Critique d'Embourgeoisement immédiat dans Le Matin du Sahara

Salim Jay ou le paradoxe du clown

Bibliomane de renom, essayiste, romancier, critique littéraire, Salim Jay est tout cela à la fois. Né à Paris d’un père marocain, grand poète entre autres, et d’une mère française, il est l’auteur de nombreux essais et romans : « La semaine où madame Simone eut cent ans », « Portrait du géniteur en poète officiel », « L’oiseau vit de sa plume » pour ne citer qu’eux.
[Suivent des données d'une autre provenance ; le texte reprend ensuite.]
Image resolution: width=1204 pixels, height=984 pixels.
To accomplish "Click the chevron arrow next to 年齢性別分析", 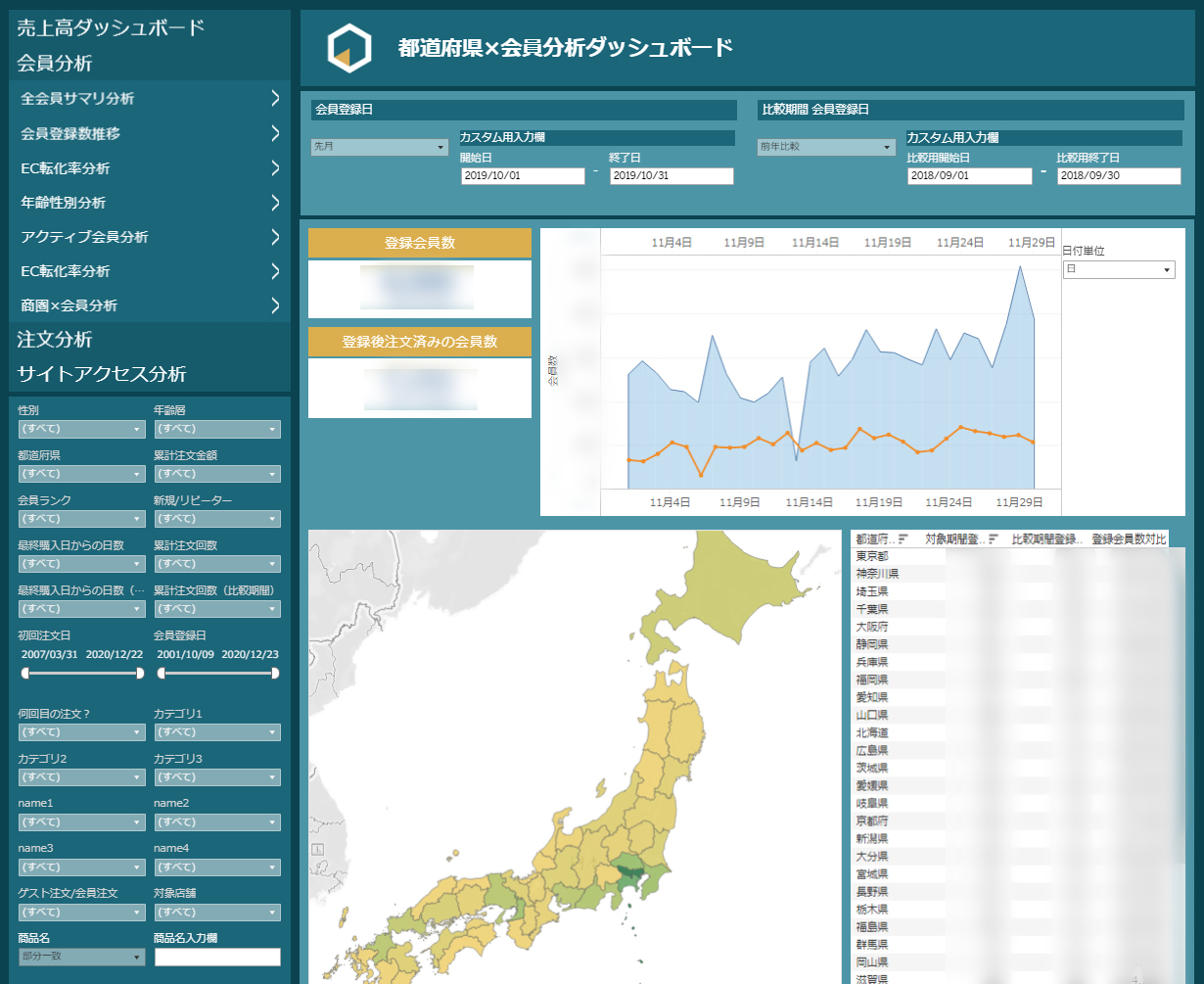I will click(x=275, y=203).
Il a été le premier à répertorier les écrivains marocains dans un petit dictionnaire.

Cet écrivain prolixe à l’humour sans concessions vient de publier un nouveau roman dont le titre promet un chef-d’œuvre d’ironie. « Embourgeoisement immédiat » est un titre qui en dit long sur le contenu de ce récit à base d’autodérision.
Loin de tout onanisme autobiographique, l’auteur, s’exprimant à la première personne, met l’accent sur l’absurdité des aléas du quotidien, celle des attitudes des humains vis-à-vis des choses matérielles et de leurs semblables.
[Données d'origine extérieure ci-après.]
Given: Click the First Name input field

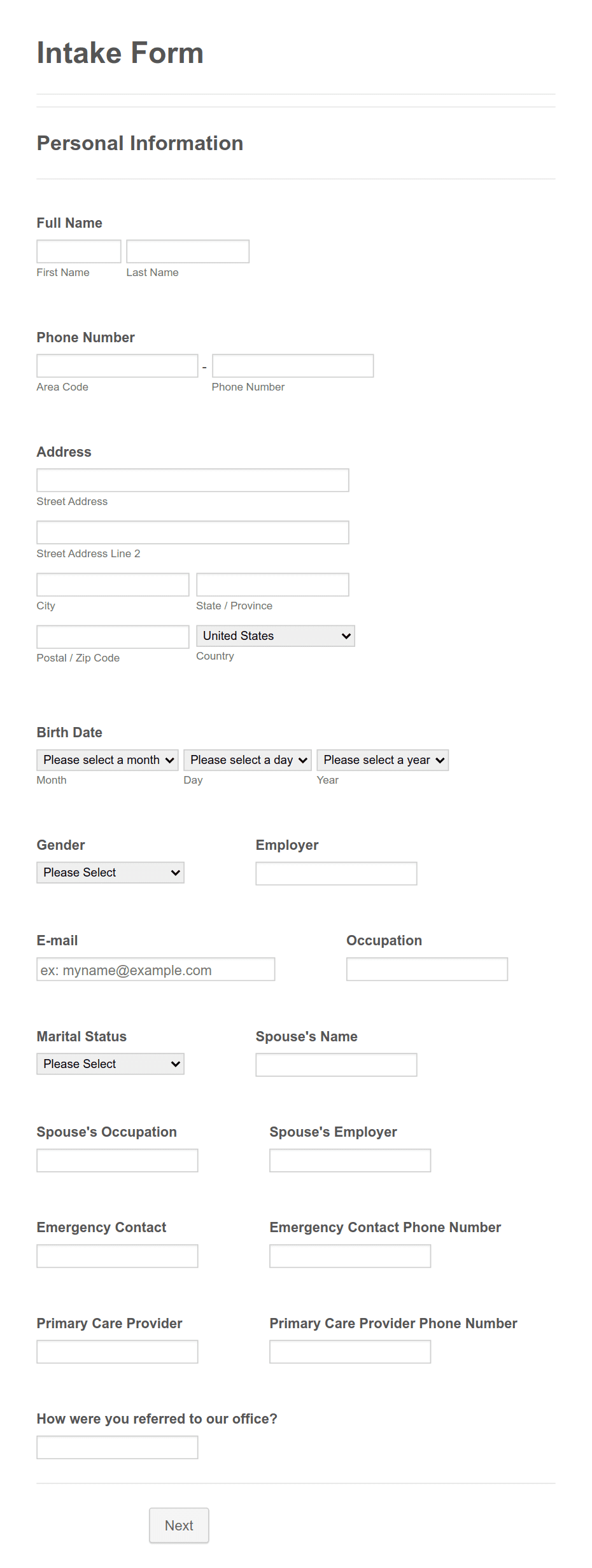Looking at the screenshot, I should [x=78, y=251].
De sa relation tumultueuse avec la propriétaire de son logement parisien, il décrit toute une série de situations cocasses, « ... Je venais de dire au bistrotier d’en face que le sandwich de madame était pour moi, elle repartait furibarde de s’être vu offrir un sandwich au jambon par un type qui lui devait l’équivalent de huit cents sandwichs au jambon. Sa question fétiche m’était à nouveau posée vingt-quatre heures plus tard : "Vous avez pensé à moi, monsieur Jay ?"... » Elle finit par le mettre à la porte.
Un appartement relais lui est alors prêté à La Baule, il admire en hiver la plus longue plage d’Europe. Soudain, le miracle !
Un vrai oncle d’Amérique ! Le voici presque riche et parachuté à San Antonio au Texas. De retour à Paris, il se retrouve propriétaire d’un appartement et en arrive à regretter le temps de la dèche.
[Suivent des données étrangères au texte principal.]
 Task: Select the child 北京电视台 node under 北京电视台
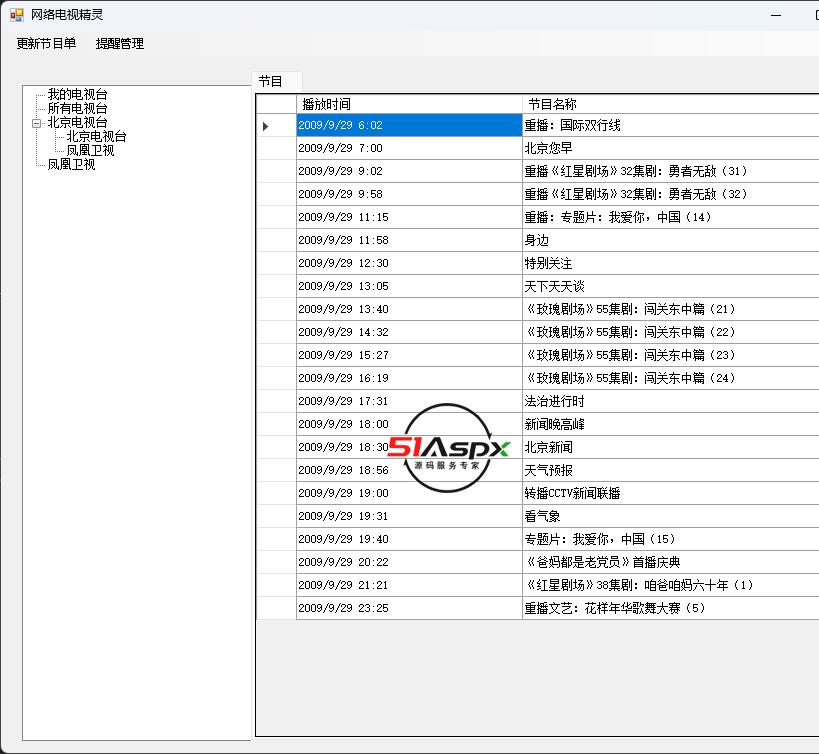(96, 137)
Au-delà de la légèreté du ton avec lequel Salim décrit le quotidien, le lecteur peut entrevoir une amertume et un esprit critique rappelant le paradoxe du clown.
Ce récit lui sert de prétexte pour montrer toute l’inconsistance du réel, la duplicité des uns, la stupidité des autres, l’incompatibilité des systèmes de valeurs entre riches et pauvres, les préjugés abjects et tenaces que les uns ont sur les autres. En une phrase, ce roman est une fresque bariolée de la condition humaine. « Embourgeoisement immédiat » se lit d’une traite. Salim Jay mêle humour et gravité dans un style accrocheur et cinglant par la puissance de sa dérision.

Dans ce petit monde qu’il a créé, on rencontre des romanciers et des poètes, des militants et des inconstants, toute une foule de personnages tantôt imaginaires tantôt tirés du réel, mais surtout une angoisse de vivre qu’il tourne en ironie, comme un mécanisme de défense qui lui permet de supporter cette sacro-sainte réalité.
Plus qu’un simple roman, cet opus est une véritable leçon d’écriture. L’auteur y arbore un sens de l’anecdote, un goût pour les retournements de situation et une maîtrise de la digression qui ouvrent la voie à plusieurs degrés de lecture.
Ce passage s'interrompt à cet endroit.